Deployment on Heroku - StanfordBioinformatics/pulsar_lims GitHub Wiki

This article is about deploying on Heroku for a production instance. You may want to instead test locally for free if you are assessing Pulsar or just want to play around to familiarize yourself with it. The Heroku CLI can be used to test locally via the heroku local command, which is the way that I recommend you test locally. See here for details.

Creating your own Pulsar instance on Heroku

Make sure to have the Heroku CLI installed on your local computer.

Next, clone the current repository to your local workstation:

git clone https://github.com/nathankw/pulsar_lims.git

You need a local checkout when you create your Heroku app, as described below.

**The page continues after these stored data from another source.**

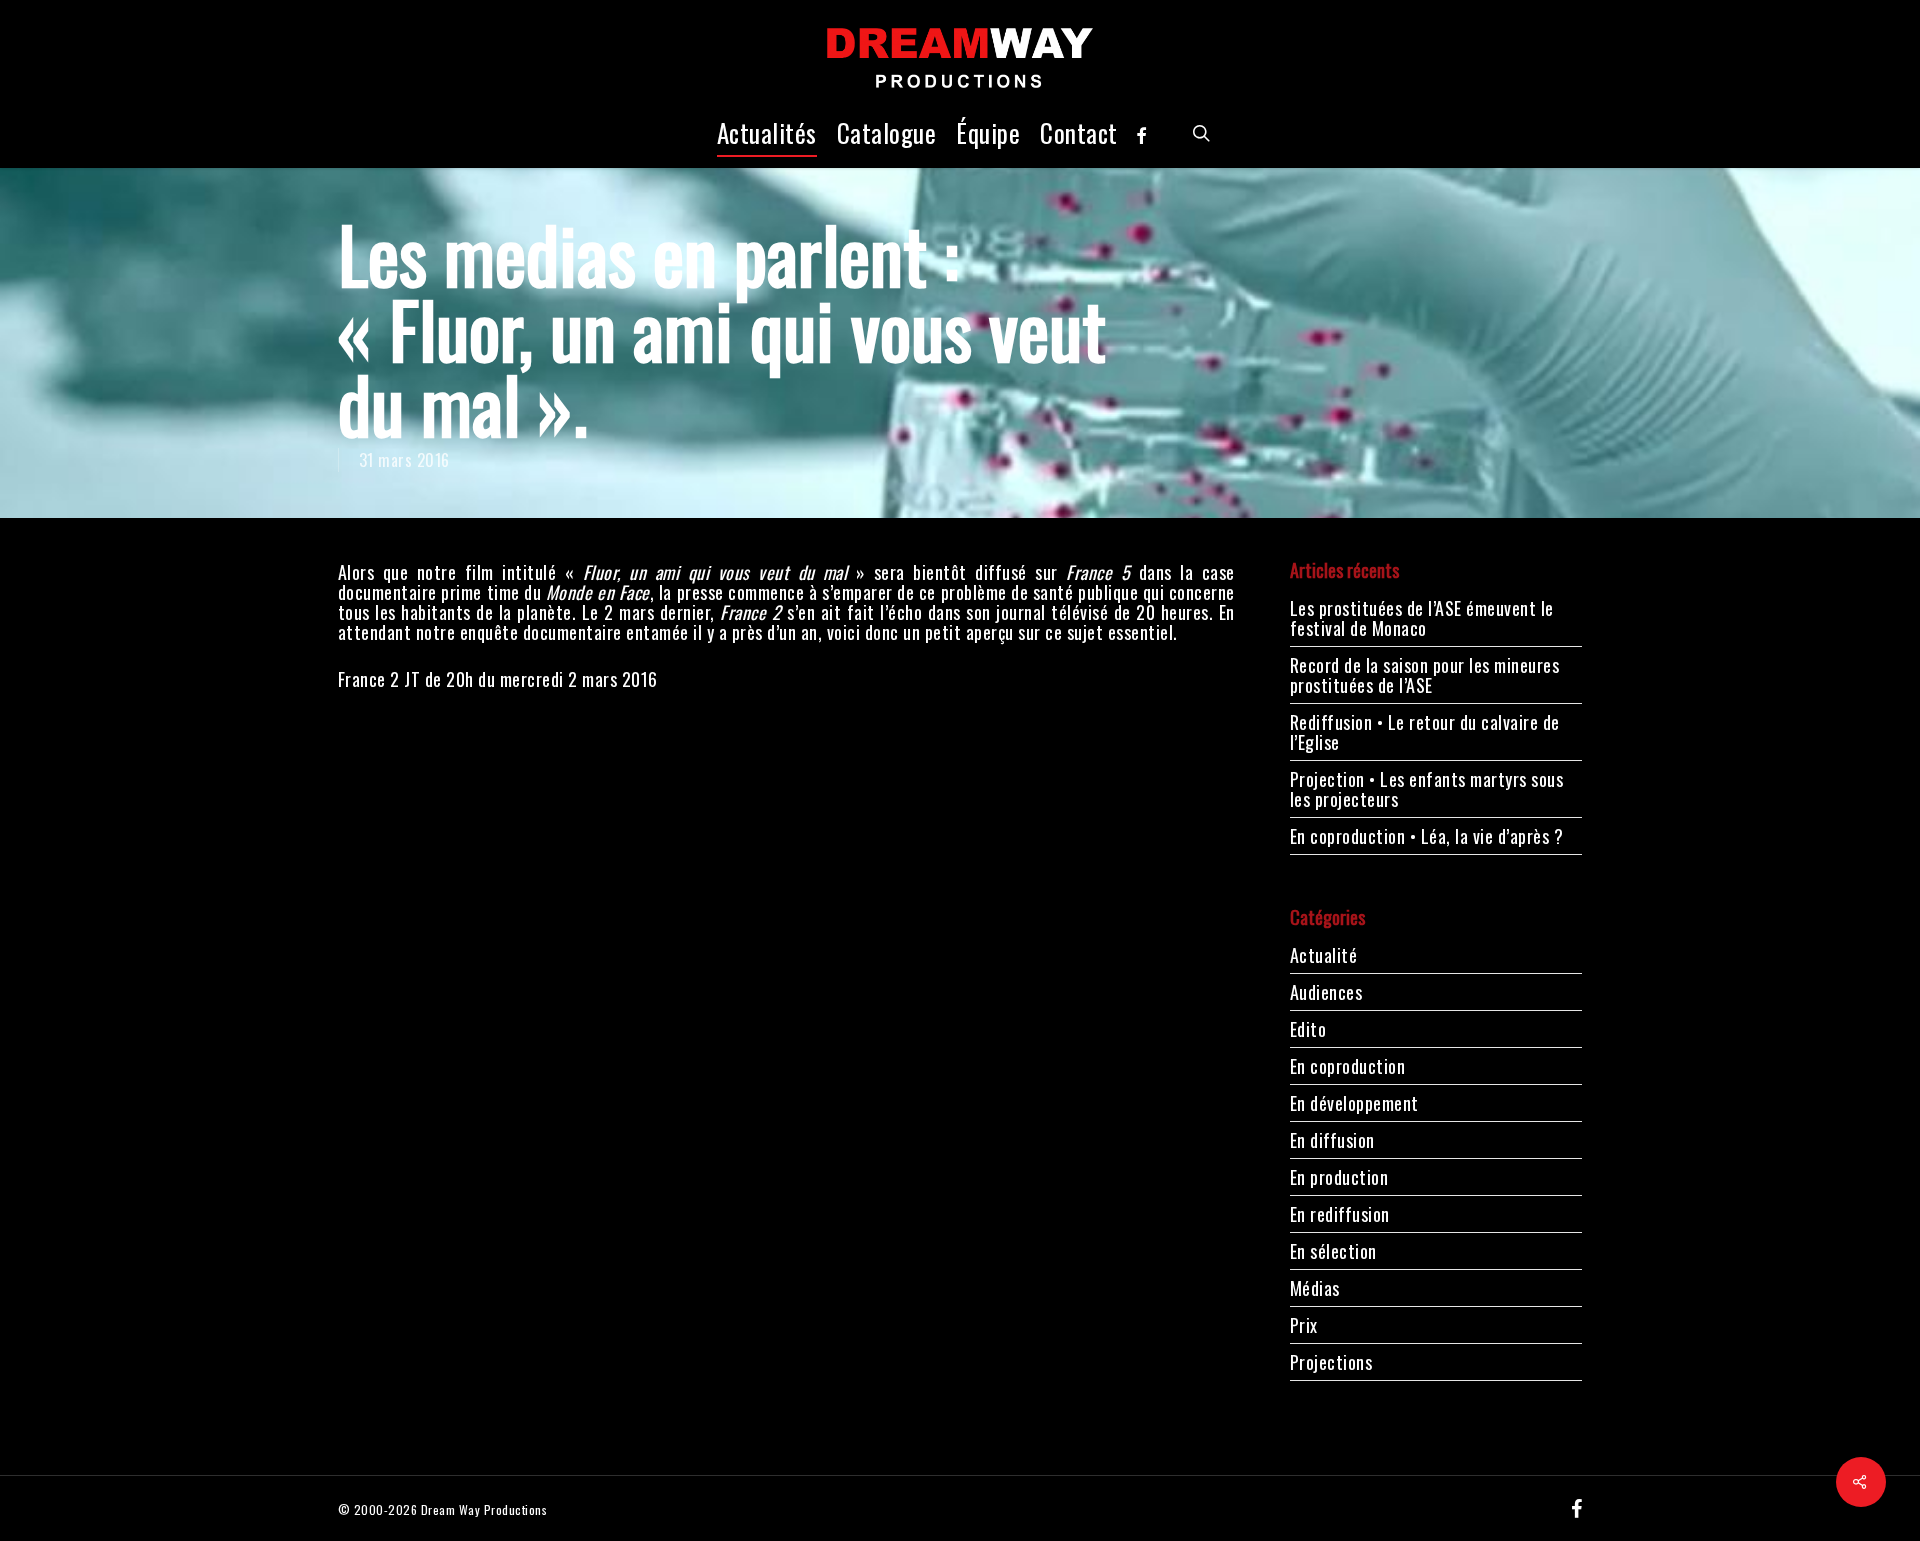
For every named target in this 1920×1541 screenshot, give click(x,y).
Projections (1331, 1362)
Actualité (1324, 956)
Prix (1304, 1325)
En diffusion (1332, 1140)
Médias (1315, 1288)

A note regarding the web server that Pulsar is configured to use: This repo contains a Procfile in the top-level folder of the repo. Heroku looks for a Procfile in the app's root directory to determine what type of web server to use and how to start it up. If no Procfile is present, then the default web server used will be WEBrick, and you don't want that - it's a single-threaded process and can thus only handle one request at a time. Pulsar LIMS is configured to use the Puma web server by default, as it contains this in its Procfile:

web: bundle exec puma -t 5:5 -p ${PORT:-3000} -e ${RACK_ENV:-development}

Now, in your terminal, cd into the pulsar_lims directory that contains the code you checked out above. Then create an app space on Heroku using the app name of your liking (let's just simply call it "lims" for the sake of this tutorial:

>heroku create lims  
Creating ⬢ lims... done

Creating the app doesn't add the checkout of the codebase yet on the Heroku server. You simply have an app on Heroku called "lims" that just has an empty git repo, which you'll use later on when you do add your codebase. This empty git repo is added as a remote under the name heroku in your local repo.

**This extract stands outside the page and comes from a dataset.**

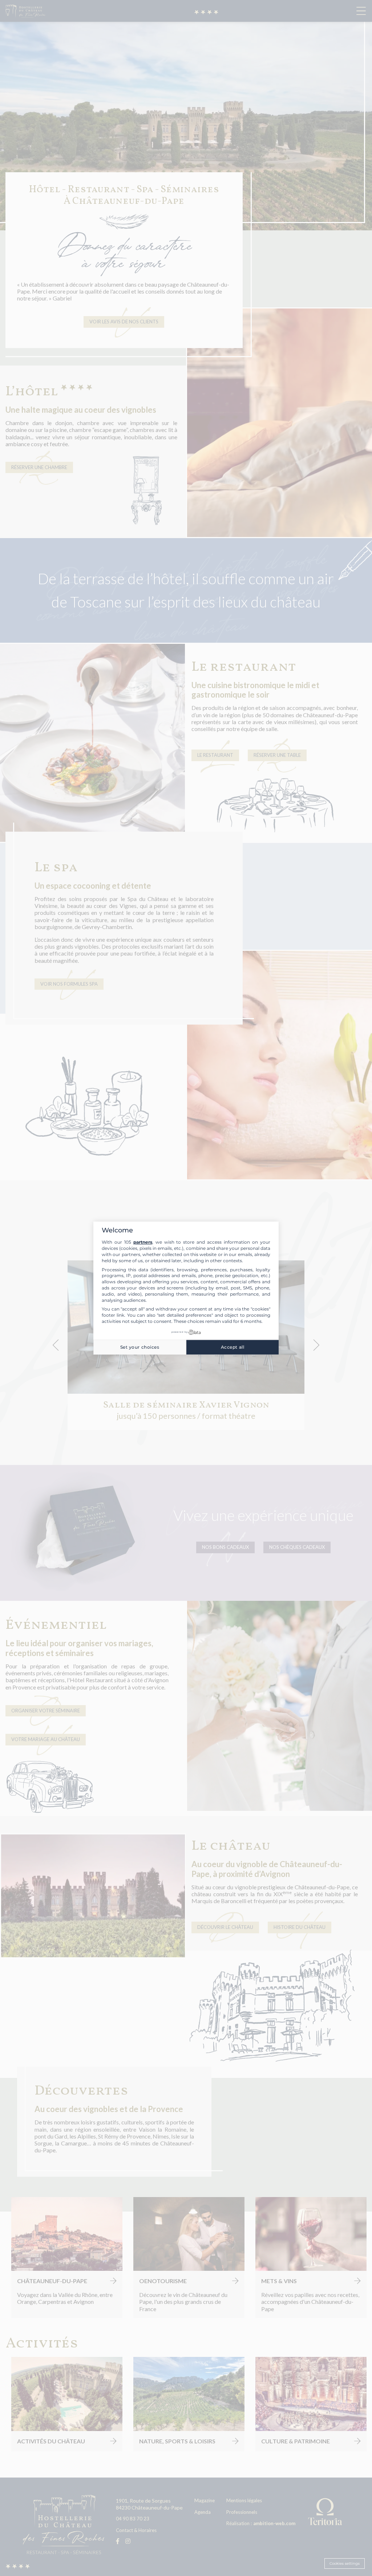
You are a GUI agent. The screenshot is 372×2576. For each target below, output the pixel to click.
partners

The web application runs in a dyno, what Heroku defines as a lightweight linux container, which runs on Ubuntu 16.04 (see Heroku stacks for details).

The default dyno type in which your web application runs is the free type. This is too limiting (in terms of physical resources), so go ahead and upgrade it. Below, we upgrade the dyno type to the next level up - the "hobby" type:

heroku dyno:type web=hobby

Above, "web" is specifying the configuration of the dyno (there are web dynos that receive HTTP traffic, worker dynos, and one-off dynos; see See Dyno Configurations). We only have one dyno so far, and that is a web dyno (specified in the Procfile), but we still need to be explicit about which dyno configuration we are scaling up.

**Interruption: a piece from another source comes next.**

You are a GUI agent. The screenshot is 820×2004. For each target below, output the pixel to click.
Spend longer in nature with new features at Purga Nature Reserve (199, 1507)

Creating the Postgres database

New Rails apps on Heroku by default get a free Postgres add-on on the first code push. There are many different Postgres pricing plans, and the free one is pretty limited. Therefore, you'll want to scale it up. This should be done before pushing any code to Heroku - with Rails apps on Heroku, all add-ons must be specified before the first release is created.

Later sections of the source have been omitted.